Bruxelles déplore le retrait des États-Unis du principal organe des Nations unies chargé du climat

« Cette décision […] est regrettable et malheureuse », a déclaré Wopke Hoekstra, commissaire au climat.

EURACTIV.com
COP28 In Dubai – UN Climate Conference – Day 7
Wopke Hoestra, représentant la Commission européenne, s'exprime lors d'une conférence de presse pendant la COP28, la Conférence des Nations unies sur les changements climatiques, organisée par la CCNUCC au Dubai Exhibition Center, aux Émirats arabes unis, le 6 décembre 2023. [Dominika Zarzycka/NurPhoto via Getty Images]

Le retrait des États-Unis de la Convention-cadre des Nations unies sur les changements climatiques (CCNUCC), la principale instance internationale chargée d’étudier et de lutter contre la crise climatique, est « regrettable et malheureux », a déclaré jeudi le commissaire européen au Climat, Wopke Hoekstra.

Le président Donald Trump a retiré les États-Unis, deuxième émetteur mondial de gaz à effet de serre après la Chine, de l’accord de Paris sur le climat pour la deuxième fois dès son entrée en fonction l’année dernière. Il a également demandé à son secrétaire d’État de vérifier quelles organisations et quels traités internationaux étaient « contraires aux intérêts des États-Unis ».

À la suite de cet examen, M. Trump a donné instruction mercredi à son administration et aux agences gouvernementales de retirer immédiatement les États-Unis de 66 groupes. Parmi ceux-ci, 31 font partie du système des Nations unies, notamment la CCNUCC, l’ONU Énergie et ONU Océans.

« Bon nombre de ces organismes promeuvent des politiques climatiques radicales, une gouvernance mondiale et des programmes idéologiques qui entrent en conflit avec la souveraineté et la puissance économique des États-Unis », a indiqué la Maison Blanche dans une note de service.

Trump a également ordonné le retrait des États-Unis du Groupe d’experts intergouvernemental sur l’évolution du climat (GIEC), l’organisme non onusien qui coordonne les travaux scientifiques et produit des rapports réguliers qui orientent l’action climatique mondiale.

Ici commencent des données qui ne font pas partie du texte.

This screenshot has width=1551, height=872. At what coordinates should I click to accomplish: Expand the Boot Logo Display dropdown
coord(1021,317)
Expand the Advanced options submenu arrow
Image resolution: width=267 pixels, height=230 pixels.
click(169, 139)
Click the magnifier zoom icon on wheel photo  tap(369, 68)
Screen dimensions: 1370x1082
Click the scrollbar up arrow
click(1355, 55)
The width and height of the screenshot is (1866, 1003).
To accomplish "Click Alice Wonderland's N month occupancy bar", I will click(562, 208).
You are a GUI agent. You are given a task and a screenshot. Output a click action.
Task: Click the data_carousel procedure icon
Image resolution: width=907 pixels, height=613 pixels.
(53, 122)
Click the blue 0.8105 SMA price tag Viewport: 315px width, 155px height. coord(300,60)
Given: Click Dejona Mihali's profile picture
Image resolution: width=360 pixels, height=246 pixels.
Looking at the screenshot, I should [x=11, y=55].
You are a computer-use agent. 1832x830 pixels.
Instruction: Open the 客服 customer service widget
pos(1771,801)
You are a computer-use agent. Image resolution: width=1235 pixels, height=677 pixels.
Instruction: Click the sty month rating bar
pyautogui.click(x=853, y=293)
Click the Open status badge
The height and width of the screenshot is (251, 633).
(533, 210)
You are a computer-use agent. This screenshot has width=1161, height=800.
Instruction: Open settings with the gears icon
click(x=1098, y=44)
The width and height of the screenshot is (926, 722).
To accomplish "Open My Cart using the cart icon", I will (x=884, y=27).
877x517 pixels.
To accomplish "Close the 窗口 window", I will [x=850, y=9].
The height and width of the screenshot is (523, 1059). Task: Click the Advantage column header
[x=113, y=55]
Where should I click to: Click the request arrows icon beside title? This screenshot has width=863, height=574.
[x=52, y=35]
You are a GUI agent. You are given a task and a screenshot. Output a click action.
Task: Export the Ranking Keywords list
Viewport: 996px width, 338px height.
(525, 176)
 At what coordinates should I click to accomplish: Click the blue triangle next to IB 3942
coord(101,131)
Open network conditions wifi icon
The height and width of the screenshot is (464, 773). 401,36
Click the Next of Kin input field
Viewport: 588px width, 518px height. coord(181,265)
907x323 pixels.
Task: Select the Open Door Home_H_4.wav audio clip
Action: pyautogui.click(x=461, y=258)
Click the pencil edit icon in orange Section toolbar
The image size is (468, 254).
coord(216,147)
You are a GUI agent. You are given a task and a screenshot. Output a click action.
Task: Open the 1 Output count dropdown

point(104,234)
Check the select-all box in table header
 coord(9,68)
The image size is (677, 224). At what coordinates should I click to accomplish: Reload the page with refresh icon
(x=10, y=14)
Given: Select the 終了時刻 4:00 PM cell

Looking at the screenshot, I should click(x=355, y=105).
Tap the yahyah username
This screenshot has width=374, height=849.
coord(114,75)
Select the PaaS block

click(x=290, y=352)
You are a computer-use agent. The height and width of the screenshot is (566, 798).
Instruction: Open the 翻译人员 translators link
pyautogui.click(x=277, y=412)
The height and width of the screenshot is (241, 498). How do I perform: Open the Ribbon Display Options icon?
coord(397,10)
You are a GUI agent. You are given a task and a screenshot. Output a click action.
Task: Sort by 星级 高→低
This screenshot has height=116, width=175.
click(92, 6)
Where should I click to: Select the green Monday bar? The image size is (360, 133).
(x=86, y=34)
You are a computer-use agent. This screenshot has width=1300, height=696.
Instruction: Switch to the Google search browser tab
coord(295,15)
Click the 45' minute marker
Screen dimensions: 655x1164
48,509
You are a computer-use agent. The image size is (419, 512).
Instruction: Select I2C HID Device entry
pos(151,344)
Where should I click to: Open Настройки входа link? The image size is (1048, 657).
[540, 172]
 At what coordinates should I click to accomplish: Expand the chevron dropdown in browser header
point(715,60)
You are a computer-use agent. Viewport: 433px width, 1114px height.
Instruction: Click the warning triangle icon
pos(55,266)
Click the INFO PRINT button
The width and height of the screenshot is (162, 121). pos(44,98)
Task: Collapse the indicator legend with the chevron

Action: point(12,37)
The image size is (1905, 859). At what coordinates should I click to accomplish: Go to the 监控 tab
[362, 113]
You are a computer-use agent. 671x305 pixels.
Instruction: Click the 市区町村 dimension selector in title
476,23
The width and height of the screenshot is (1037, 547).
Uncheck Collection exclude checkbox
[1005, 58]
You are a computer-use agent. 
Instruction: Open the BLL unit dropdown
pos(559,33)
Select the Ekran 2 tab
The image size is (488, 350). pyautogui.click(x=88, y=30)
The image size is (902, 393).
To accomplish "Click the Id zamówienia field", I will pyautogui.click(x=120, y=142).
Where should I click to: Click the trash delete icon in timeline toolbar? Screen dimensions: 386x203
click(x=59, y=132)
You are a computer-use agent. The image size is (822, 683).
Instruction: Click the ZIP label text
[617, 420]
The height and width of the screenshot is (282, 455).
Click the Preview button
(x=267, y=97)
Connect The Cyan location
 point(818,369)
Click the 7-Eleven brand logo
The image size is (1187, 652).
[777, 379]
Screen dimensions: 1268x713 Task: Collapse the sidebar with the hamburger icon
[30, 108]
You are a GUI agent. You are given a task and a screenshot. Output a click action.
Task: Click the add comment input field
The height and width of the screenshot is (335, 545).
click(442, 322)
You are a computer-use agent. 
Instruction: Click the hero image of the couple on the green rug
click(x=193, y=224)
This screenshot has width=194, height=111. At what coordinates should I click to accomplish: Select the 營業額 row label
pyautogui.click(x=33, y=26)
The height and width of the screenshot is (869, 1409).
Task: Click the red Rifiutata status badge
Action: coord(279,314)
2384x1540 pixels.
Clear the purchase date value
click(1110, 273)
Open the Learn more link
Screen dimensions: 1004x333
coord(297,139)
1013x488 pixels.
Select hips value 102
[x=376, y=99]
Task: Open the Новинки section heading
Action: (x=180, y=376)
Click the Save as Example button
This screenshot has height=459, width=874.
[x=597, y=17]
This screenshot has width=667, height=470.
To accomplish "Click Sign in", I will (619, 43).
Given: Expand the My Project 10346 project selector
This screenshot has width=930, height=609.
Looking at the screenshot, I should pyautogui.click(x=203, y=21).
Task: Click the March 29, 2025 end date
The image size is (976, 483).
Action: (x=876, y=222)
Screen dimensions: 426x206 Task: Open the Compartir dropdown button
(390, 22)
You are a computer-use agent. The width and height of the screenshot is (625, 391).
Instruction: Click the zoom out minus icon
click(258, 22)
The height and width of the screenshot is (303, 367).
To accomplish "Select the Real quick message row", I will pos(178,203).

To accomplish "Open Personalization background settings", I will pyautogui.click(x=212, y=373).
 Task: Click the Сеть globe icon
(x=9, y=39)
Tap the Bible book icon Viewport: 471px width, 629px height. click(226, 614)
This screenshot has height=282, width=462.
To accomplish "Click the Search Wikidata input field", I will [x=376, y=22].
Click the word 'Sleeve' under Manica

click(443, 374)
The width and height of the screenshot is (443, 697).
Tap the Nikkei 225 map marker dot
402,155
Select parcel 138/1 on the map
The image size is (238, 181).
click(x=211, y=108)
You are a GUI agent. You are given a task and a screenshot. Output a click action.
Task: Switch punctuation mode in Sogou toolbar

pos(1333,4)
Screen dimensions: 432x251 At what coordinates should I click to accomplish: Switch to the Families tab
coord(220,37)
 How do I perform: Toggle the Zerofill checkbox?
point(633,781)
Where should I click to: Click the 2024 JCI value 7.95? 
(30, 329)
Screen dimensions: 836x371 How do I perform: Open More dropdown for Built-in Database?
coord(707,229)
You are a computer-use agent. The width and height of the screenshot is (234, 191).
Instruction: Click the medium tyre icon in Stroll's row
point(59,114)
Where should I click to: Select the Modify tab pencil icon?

Hoekstra a déclaré que l’UE continuerait « sans équivoque » à soutenir la recherche internationale et resterait engagée dans la coopération mondiale pour lutter contre le changement climatique.

« Et chez nous, nous continuerons à poursuivre notre programme d’action climatique, de compétitivité et d’indépendance », a ajouté le commissaire au climat.

Le ministre allemand de l’Environnement, Carsten Schneider, a écrit dans un communiqué que le retrait de Washington n’était « pas une surprise » et que les récentes négociations de la COP30 au Brésil avaient montré que les États-Unis étaient seuls dans leur position anti-climatique.